* TEKS UNTUK DIANALISIS
☆ ☆ ☆ ☆ ☆

Rabu 15 Aug 2012 19:34 WIB

Roti Tanpa Pengawet, Mau?

Rep: antara/ Red: Taufik Rachman
 Lima mahasiswa Jurusan Teknobiologi Universitas Surabaya (Ubaya), menunjukkan hasil ciptaan mereka Roti Sourdough di kampus Ubaya Tenggilis Surabaya, Rabu (15/8).
Foto: Eric Ireng/Antara
Lima mahasiswa Jurusan Teknobiologi Universitas Surabaya (Ubaya), menunjukkan hasil ciptaan mereka Roti Sourdough di kampus Ubaya Tenggilis Surabaya, Rabu (15/8).

REPUBLIKA.CO.ID, Tim mahasiswa Jurusan Teknobiologi Universitas Surabaya (Ubaya) menciptakan roti tanpa bahan pengawet, namun bisa tahan lama melebihi daya tahan roti berbahan pengawet.

"Kami bersyukur, roti yang berbahan dasar tepung terigu, tepung bekatul, kacang tunggak (tolo), dan ragi kefir grains itu meraih juara favorit dalam PIMNAS XXV di UGM," kata anggota tim, Febriani Valentine, di Surabaya, Rabu.

Didampingi empat rekannya, Yuwono Njotowidjojo, Prilla Linggaryani Suryaatmaja, Dewi Christanti Trisulo, dan Meliawati, ia menjelaskan roti yang diberi nama "Sourdough" atau roti asam itu bisa tahan lama karena ada bakteri asam laktat di dalamnya.

"Kalau roti berbahan pengawet itu bisa bertahan hingga tiga hari, namun roti buatan kami bisa bertahan hingga 5-6 hari, karena bahan-bahan yang ada mengandung rasa asam dan ada bakteri asam laktat di dalamnya," katanya.

Tentang cara pembuatannya pun mudah, karena semua bahan diaduk dengan "mixer", lalu didiamkan selama belasan jam. "Kalau dengan ragi kefir grains perlu waktu 12 jam untuk bisa mengembang, sedangkan kalau dengan ragi impor dari AS perlu 16 jam," katanya.

Namun, roti Sourdough itu tidak bisa mengembang terlalu besar. "Hasil uji coba kami menemukan perbandingan tepung terigu, tepung bekatul, dan kacang tunggak (kacang beras/tolo) yang ideal adalah 8:1:1," katanya.

Ditanya keunggulan roti asam ciptaan mereka, ia mengatakan tahan lama hingga 5-6 hari, berbahan alami asli Indonesia yakni kacang tunggak, dan kaya gizi.

"Kalau kadar protein untuk roti pada umumnya sekitar 15 persen, maka roti sourdough memiliki kadar protein hingga 17,03 persen. Seratnya juga lebih tinggi yakni 5,5 persen, sedangkan roti pada umumnya hanya dua persen seratnya. Lemaknya juga rendah karena ada tepung bekatul di dalamnya," katanya.

☆ ☆ ☆ ☆ ☆

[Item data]

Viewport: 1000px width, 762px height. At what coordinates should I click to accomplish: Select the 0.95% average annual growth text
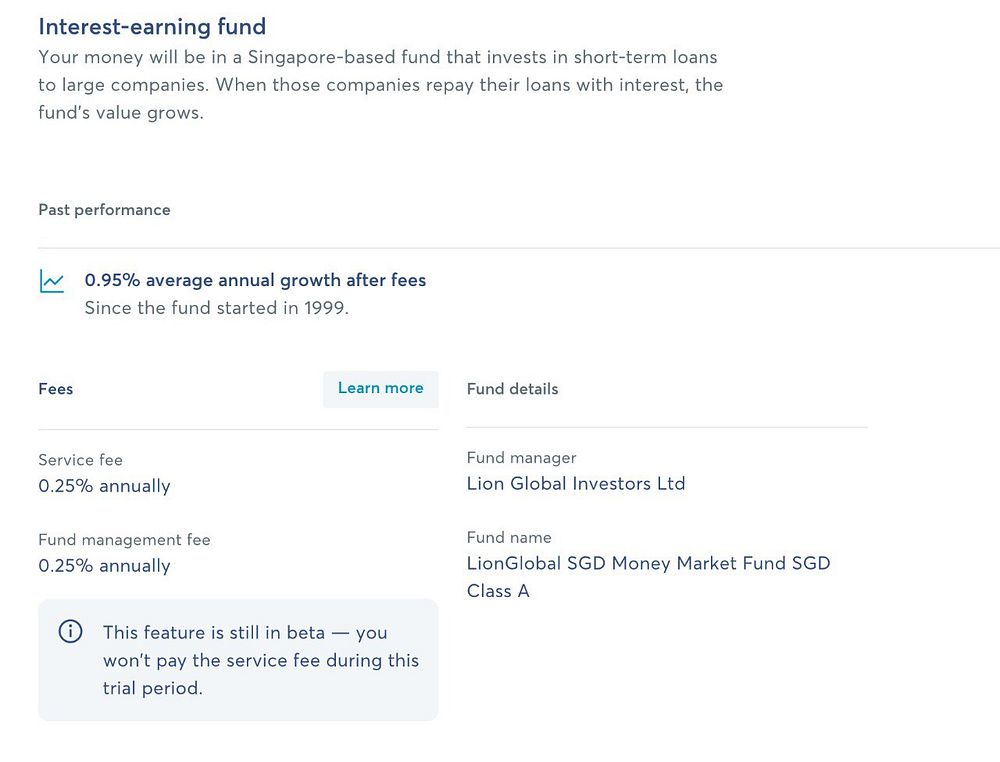(255, 280)
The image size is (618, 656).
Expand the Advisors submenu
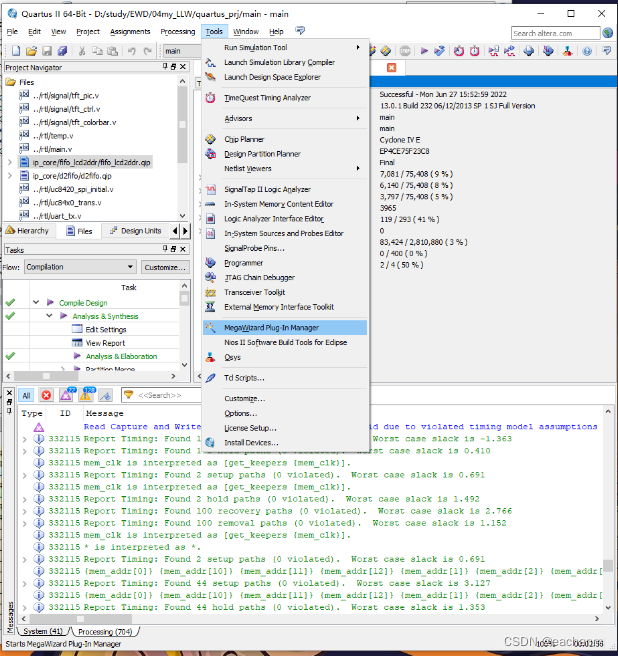[238, 118]
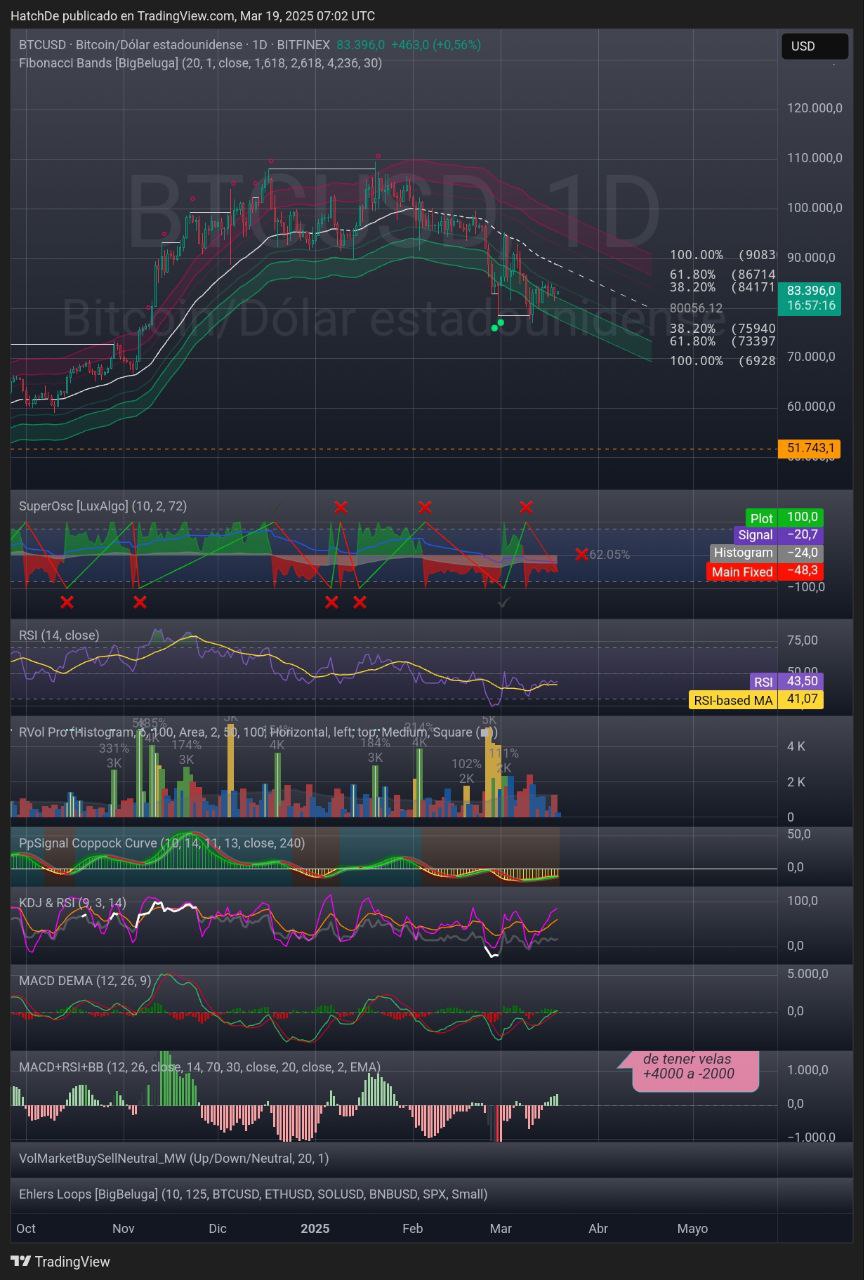Click the pink note callout on chart
The width and height of the screenshot is (864, 1280).
pyautogui.click(x=688, y=1067)
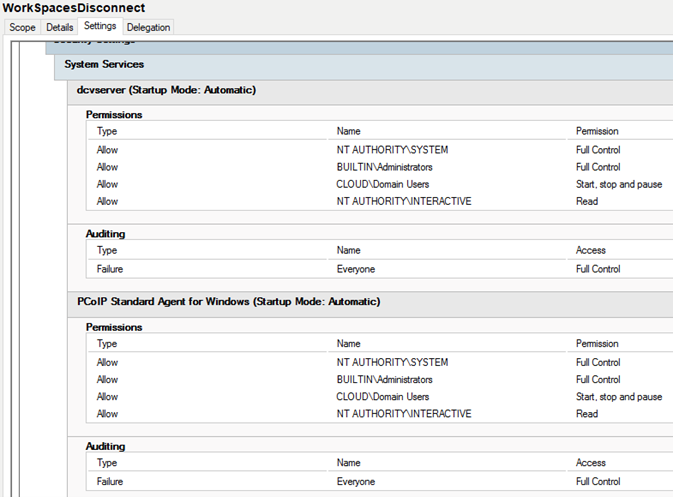
Task: Collapse the partially hidden Security Settings header
Action: point(359,47)
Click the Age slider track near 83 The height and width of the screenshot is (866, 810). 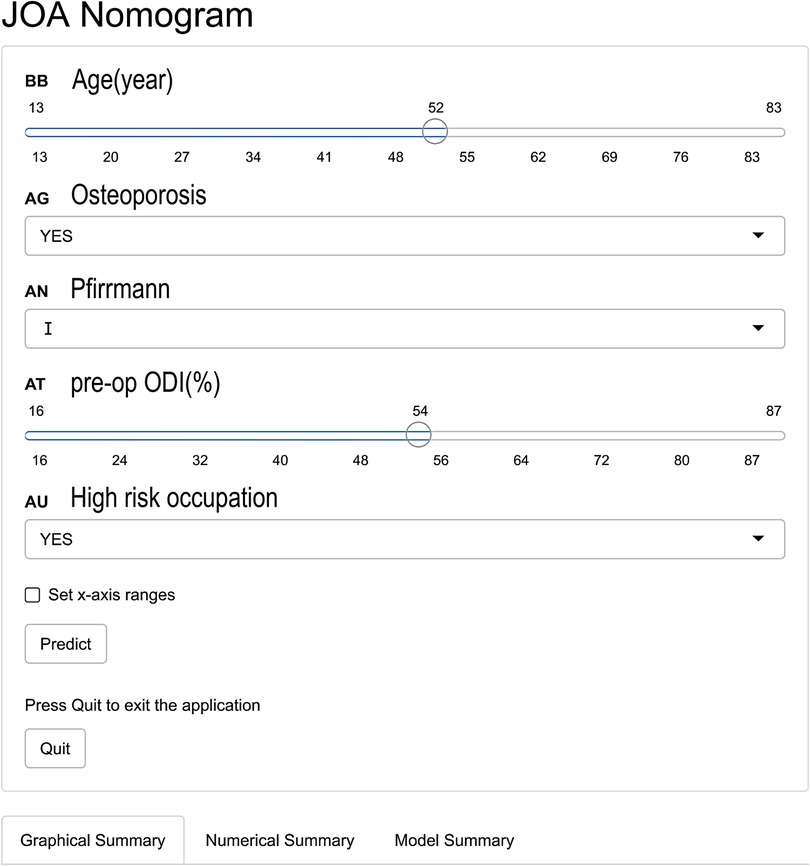(780, 133)
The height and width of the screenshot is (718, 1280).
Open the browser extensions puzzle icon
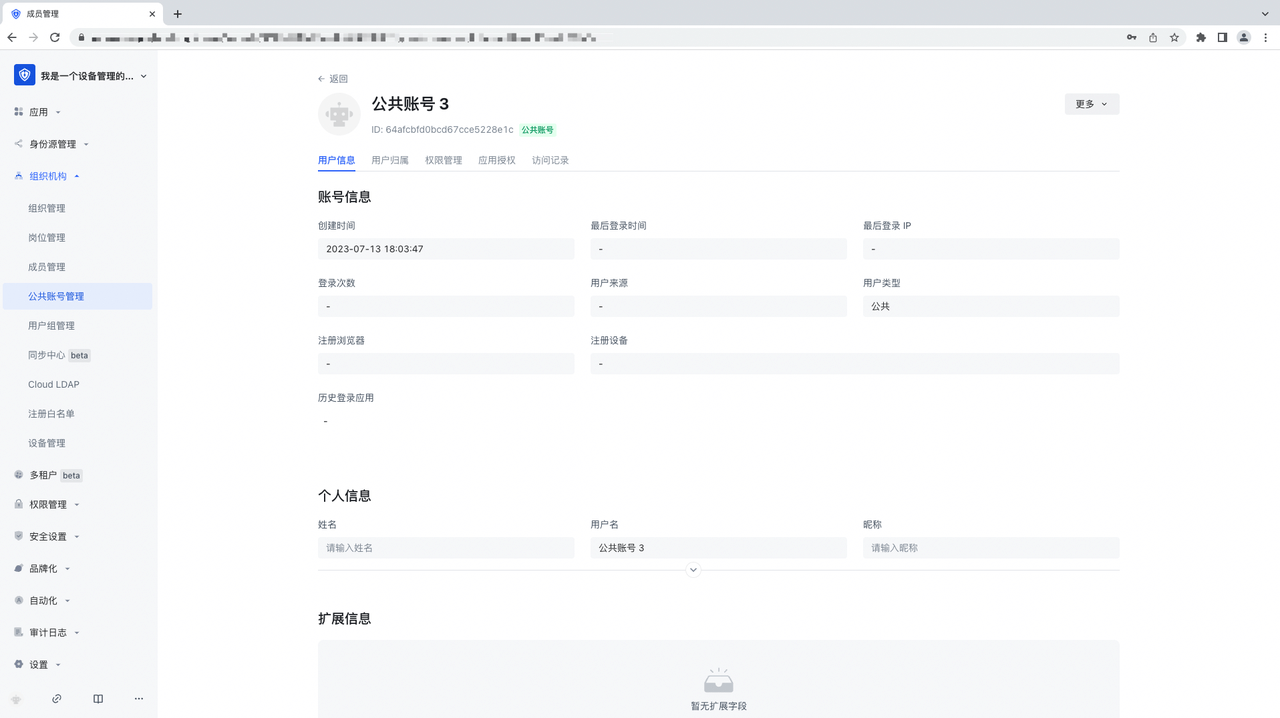[x=1201, y=37]
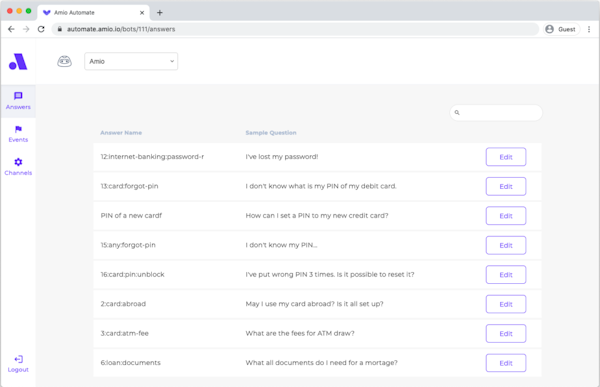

☆ ☆ ☆ ☆ ☆

* TINDAKAN YANG DIPERLUKAN
Tolong lanjutkan berita tentang roti sourdough tanpa pengawet buatan mahasiswa Ubaya, dimulai setelah kalimat terakhirnya.

* JAWABAN TUGAS
Mengenai harga, ia menyebut harganya juga relatif murah yakni Rp3.500 per 100 gram, padahal roti lain seharga Rp3.900 per 70 gram. "Jadi, lebih murah dan lebih bergizi," kata mahasiswi semester 8 itu.

Namun, katanya, riset pembuatan roti sourdough itu cukup mahal, karena menghabiskan Rp9 juta. "Kami terbantu dengan hibah Ditjen Dikti Kemendikbud melalui PKM (program kreativitas mahasiswa) untuk mengikuti PIMNAS XXV di UGM Yogyakarta pada 4-9 Juli 2012," katanya.

Ia menambahkan Sourdough juga memiliki keunggulan dapat dijadikan alternatif makanan bagi penderita autis, karena penderita autis itu `bermasalah` dengan tepung terigu yang berkadar protein tinggi, sedangkan Sourdough ada paduan tepung terigu, tepung bekatul, dan kacang tunggak yang merupakan protein nabati.

"Ide dari gagasan itu bermula dari ngobrol kami berlima tentang sebagian besar teman kos yang jika hendak ke kampus jarang makan pagi, sehingga kebanyakan teman membeli roti untuk pengganjal rasa lapar. Kami merasa kasihan, karena roti yang dimakan mengandung pengawet," katanya.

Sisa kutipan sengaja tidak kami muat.